Given task
Set down, word for word, the passage of the speech on Russian expansionism below that begins at the words "What we have" and stops after the words "from the flames.".

Supplied text
I am not going to come up with any fine words on this subject—certainly none as fine as those of a predecessor MP for Tiverton, Lord Palmerston. In 1858, he wrote:

“The policy pursued by the Russian Government has always been to push forward its encroachments as fast and as far as the apathy or want of firmness of other Governments would allow it to go, but always to stop and retire when it was met with decided resistance, and then to wait till the next favourable opportunity”.

I would like to draw on a couple of examples from the past 125 years in which we have continued to see imperial Russia or the Soviet Union taking an expansionist approach, only to be pinned back by western democracies and others. I would also say that we should avoid throwing all caution to the wind, because the root of Russia’s approach, in my view, is injured pride—not just in the Kremlin, but among most Russian people. Finally, the House should think not only about a grand strategy for the UK, but about a strategy for NATO. We need to work collaboratively with our NATO allies to ensure that the alliance is working on a strategy.

We all know that Putin’s historical essays have been entirely discredited by historians, but they are useful to us. They are a useful guide to his intent: I think he models himself on some of his predecessors from the 17th and 18th centuries. At the end of the 18th century, Catherine the Great is supposed to have said of her enormous land empire:

“I have no way to defend my borders but to extend them.”

That certainly fits in with what went on during her reign: after she came to power, the country’s westernmost border moved from east of the River Dnipro to west of Kyiv, so we can see that Putin has some stand-out role models from the time of the Tsar and the years before that.

What we have been seeing in Russia in the past 15 years is a restoration of pride following a period of imperial collapse. Of course there is no direct comparison with the UK, but if we want a sense of how Russians feel, some Conservative Members may remember how they felt in the early 1980s when there was, perhaps, a restoration of British pride after having had to manage the economy in the 1970s with the aid of a loan from the International Monetary Fund. It is that feeling that your country has been put down and is coming back—the rising of a phoenix from the flames.

Collected material

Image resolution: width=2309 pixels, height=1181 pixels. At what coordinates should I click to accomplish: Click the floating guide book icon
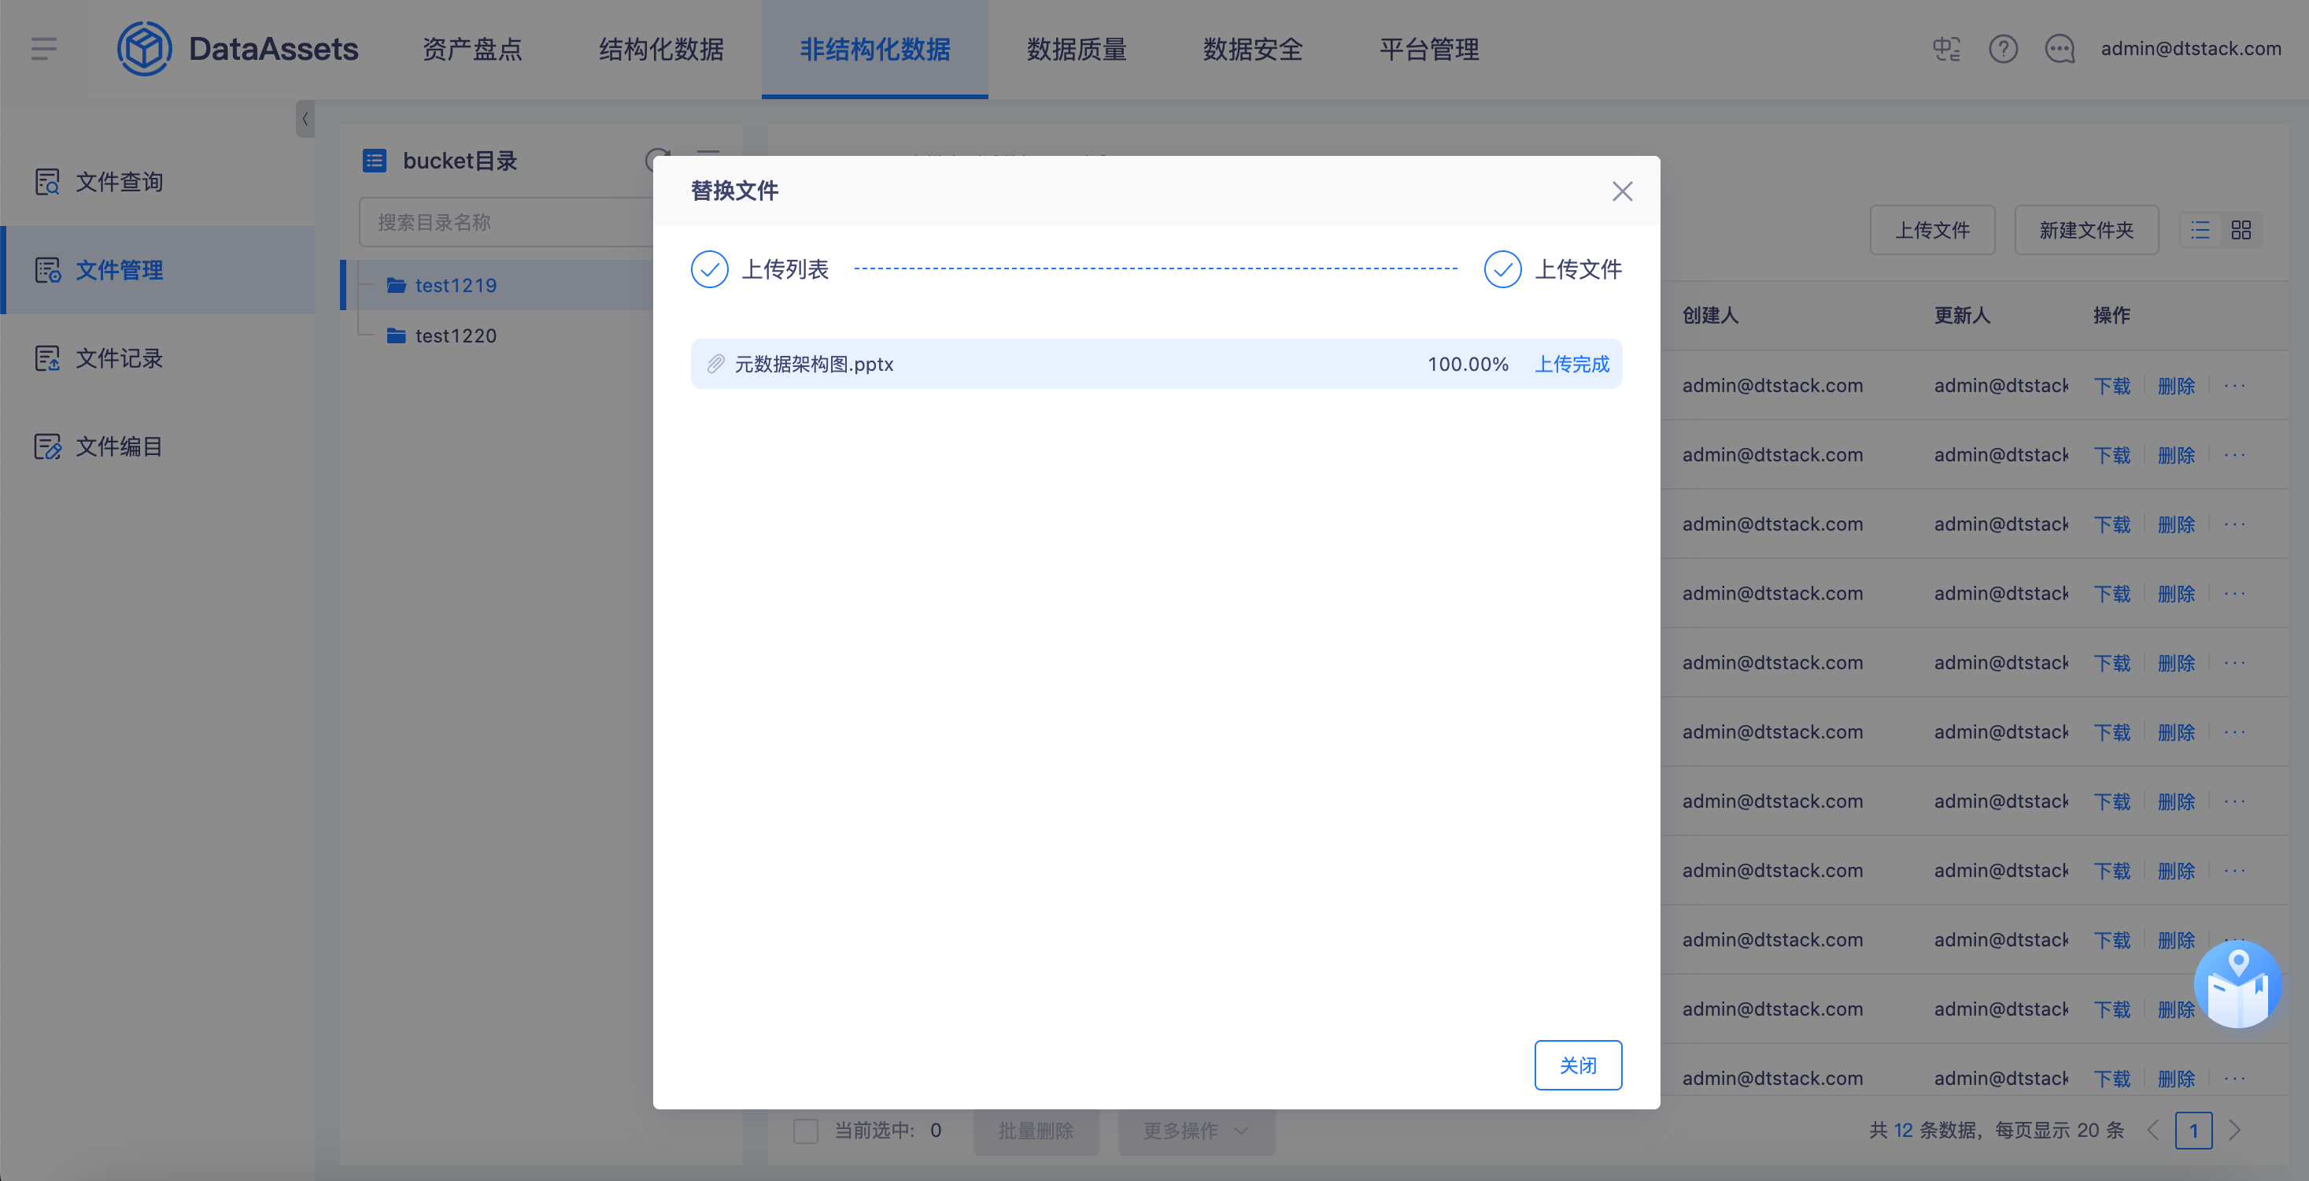point(2237,985)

Full solution
What we have been seeing in Russia in the past 15 years is a restoration of pride following a period of imperial collapse. Of course there is no direct comparison with the UK, but if we want a sense of how Russians feel, some Conservative Members may remember how they felt in the early 1980s when there was, perhaps, a restoration of British pride after having had to manage the economy in the 1970s with the aid of a loan from the International Monetary Fund. It is that feeling that your country has been put down and is coming back—the rising of a phoenix from the flames.